THE EXERCISE: Rewrite all the records, changing every "Viewport" to "Window size" and leaving everything else as it is. Leave the pictures out.

AVAILABLE RECORDS:
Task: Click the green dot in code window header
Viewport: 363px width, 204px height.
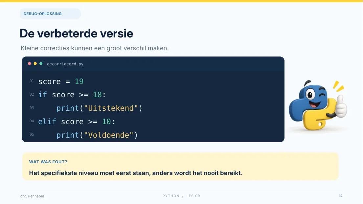Action: click(x=41, y=64)
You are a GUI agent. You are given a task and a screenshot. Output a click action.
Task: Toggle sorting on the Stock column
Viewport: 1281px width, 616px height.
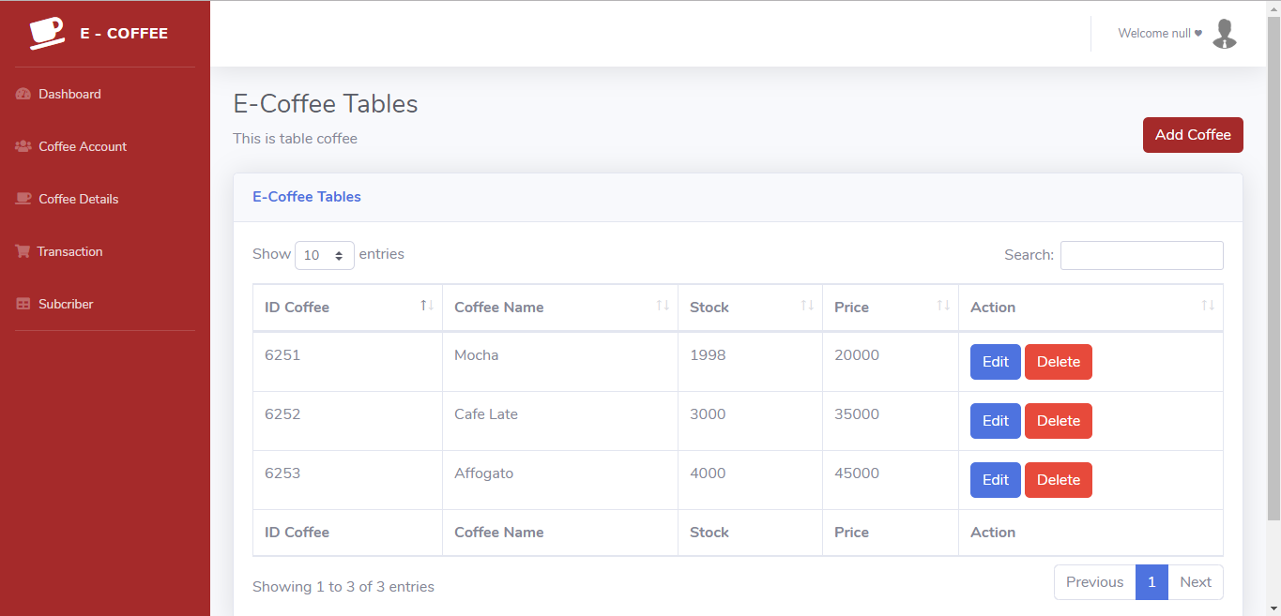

OUTPUT FOR THIS TASK:
Task: Click the green dot in code window header
Window size: 363px width, 204px height.
Action: click(x=41, y=64)
You are a GUI agent. You are given a task and a screenshot. Output a click action.
Task: Toggle sorting on the Stock column
Window size: 1281px width, 616px height.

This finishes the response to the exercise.